Kroger Chief Executive Rodney McMullen told investors last week, “We will leverage the learnings of each company to bring greater value and a better experience to more customers, more associates and more communities. ” He also said in an interview following the deal that the company would “invest in pricing to ensure it can better stretch its budget.” The company also said the merger was necessary to compete with Walmart, Costco and Amazon, which bought Whole Foods in 2017.
This decision was also criticized by senators Bernie Sanders and Elizabeth Warren. “At a time when food prices are skyrocketing due to corporate greed, it would be an absolute disaster to allow Kroger, America’s 2nd largest grocery store, to merge with Albertsons, the 4th largest grocery store. of America. The Biden administration must reject this deal,” Sanders tweeted.
Warren tweeted“I call on the FTC to block this deal. Big grocery chains like Kroger and Albertsons are already gouging families with inflated prices. More mergers and less competition would mean even higher prices – and layoffs for employees.
The merger still faces some hurdles, including the removal of federal antitrust regulations and legal challenges, Bartholomew said.
But it’s part of a larger trend of supermarket consolidation in recent decades. A 2021 joint survey by the Guardian and Food & Water Watch found that consumers already had little choice when shopping, with just a handful of companies controlling the majority market share of almost 80% of everyday groceries such as breakfast cereals, canned vegetables and rice.
A subsequent Food & Water Watch report found that four companies made two-thirds of all grocery sales in 2019. Half of those sales were at Walmart.
The food industry also has many of the lowest-paying jobs in the country, so the Kroger-Albertsons deal could also have dire consequences for the company’s 710,000 employees and others who raise livestock. , grow produce, bake bread or work in any other business that supplies supermarkets.
“We strongly believe that the consolidation of food industries is what leads to the exploitation of workers,” said Suzanne Adely, co-director of the Food Chain Workers Alliance, a coalition of organizations representing more than 375,000 workers in the feed. “In the past, this has led to store closures and the loss of good jobs.

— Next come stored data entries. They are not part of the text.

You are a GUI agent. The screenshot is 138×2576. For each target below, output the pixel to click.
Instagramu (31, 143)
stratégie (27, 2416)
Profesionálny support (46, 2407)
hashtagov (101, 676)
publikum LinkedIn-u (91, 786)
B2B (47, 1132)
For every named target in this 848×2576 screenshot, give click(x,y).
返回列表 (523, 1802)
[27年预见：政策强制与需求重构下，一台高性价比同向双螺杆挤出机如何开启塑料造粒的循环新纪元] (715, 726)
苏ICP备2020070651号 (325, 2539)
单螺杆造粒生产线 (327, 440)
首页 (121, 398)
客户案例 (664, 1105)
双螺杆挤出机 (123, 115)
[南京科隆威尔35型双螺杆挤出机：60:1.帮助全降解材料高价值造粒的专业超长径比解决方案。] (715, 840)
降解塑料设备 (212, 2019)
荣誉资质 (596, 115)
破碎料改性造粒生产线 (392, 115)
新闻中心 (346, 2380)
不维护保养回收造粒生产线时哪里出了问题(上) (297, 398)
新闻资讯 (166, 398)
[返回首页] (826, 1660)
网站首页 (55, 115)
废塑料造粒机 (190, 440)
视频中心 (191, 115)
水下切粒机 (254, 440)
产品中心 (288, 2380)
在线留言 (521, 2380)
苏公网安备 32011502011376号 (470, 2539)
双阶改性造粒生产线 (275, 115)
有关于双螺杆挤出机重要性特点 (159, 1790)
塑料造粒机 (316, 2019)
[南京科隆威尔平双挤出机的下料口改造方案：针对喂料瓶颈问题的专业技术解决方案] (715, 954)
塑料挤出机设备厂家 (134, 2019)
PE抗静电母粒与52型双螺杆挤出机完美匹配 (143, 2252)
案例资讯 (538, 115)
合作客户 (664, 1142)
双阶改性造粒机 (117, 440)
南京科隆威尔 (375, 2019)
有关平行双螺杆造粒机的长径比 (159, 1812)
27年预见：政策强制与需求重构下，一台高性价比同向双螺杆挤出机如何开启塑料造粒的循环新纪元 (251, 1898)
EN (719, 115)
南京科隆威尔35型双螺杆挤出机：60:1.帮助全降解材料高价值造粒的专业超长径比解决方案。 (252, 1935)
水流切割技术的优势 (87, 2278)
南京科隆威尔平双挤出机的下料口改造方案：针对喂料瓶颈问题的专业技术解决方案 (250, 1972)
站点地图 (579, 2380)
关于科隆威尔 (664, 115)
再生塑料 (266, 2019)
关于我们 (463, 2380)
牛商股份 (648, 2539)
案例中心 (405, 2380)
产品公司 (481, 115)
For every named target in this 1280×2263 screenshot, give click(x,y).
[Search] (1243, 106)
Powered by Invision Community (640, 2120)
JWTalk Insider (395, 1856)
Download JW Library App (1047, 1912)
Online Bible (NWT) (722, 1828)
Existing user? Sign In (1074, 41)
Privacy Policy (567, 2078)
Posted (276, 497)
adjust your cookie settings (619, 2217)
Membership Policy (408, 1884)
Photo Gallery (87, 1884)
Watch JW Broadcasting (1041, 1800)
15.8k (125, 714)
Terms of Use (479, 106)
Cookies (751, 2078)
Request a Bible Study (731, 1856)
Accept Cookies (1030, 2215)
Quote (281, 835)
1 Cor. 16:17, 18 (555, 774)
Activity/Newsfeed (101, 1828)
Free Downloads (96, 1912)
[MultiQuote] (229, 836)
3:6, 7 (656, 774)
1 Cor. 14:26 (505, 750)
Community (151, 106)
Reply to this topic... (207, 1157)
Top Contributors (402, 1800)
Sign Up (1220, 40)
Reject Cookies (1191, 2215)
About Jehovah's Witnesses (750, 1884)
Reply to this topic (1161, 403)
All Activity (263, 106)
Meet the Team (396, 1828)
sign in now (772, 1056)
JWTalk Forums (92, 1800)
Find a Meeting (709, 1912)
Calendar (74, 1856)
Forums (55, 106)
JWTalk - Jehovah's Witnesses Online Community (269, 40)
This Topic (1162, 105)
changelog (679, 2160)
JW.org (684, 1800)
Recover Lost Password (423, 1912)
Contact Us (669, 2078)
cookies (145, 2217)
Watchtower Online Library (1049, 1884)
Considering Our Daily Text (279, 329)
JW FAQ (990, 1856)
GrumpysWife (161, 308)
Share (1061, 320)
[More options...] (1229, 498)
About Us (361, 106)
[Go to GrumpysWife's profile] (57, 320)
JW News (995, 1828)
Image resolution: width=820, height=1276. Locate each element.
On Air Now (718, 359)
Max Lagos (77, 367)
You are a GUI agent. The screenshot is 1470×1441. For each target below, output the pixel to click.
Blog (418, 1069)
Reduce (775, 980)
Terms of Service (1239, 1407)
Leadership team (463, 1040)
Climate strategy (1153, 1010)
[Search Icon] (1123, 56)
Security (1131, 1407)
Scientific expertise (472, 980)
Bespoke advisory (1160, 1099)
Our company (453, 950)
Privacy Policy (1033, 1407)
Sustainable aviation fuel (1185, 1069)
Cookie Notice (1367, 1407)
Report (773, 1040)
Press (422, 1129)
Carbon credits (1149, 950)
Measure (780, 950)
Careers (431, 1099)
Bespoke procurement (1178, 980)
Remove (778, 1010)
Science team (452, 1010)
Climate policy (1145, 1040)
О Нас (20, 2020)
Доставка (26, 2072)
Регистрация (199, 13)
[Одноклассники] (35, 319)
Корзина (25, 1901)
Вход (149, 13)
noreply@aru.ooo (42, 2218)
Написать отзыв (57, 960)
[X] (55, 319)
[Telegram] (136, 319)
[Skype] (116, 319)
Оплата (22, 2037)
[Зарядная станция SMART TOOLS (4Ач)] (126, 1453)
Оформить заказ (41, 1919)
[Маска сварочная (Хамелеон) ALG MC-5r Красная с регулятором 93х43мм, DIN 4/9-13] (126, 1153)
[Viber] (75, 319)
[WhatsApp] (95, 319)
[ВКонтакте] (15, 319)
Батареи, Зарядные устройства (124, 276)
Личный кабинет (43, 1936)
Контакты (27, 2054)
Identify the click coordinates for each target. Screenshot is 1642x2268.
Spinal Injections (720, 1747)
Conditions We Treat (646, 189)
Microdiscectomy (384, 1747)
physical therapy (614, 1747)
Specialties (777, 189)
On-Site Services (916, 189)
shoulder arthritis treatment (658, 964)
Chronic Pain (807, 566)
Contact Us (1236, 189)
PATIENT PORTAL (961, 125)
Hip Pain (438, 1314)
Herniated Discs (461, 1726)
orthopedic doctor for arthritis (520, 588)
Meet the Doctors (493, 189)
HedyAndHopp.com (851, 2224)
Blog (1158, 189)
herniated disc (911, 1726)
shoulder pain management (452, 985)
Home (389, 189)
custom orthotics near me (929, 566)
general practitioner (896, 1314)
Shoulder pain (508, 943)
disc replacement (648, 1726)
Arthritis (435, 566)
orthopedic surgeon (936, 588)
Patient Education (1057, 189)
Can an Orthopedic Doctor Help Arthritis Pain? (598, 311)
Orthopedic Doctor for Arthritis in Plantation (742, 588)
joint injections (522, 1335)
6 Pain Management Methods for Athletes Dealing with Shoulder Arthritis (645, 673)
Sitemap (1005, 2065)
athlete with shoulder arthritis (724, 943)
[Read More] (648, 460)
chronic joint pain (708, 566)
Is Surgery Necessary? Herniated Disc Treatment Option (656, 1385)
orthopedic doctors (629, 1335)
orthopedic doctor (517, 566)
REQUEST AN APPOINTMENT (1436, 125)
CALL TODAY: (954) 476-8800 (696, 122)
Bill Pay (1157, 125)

This is something we know to be true of this kind of business race to consolidate.
Dan Gillotte, general manager of the Greenbelt Co-op in suburban Washington DC, said consolidation may also cause grocers to cut back on innovation that lowers prices and provides other benefits to shoppers.
“You’re trying to be smarter than the society on the corner,” he said. “If you own the business down the street, you don’t have to be so smart.”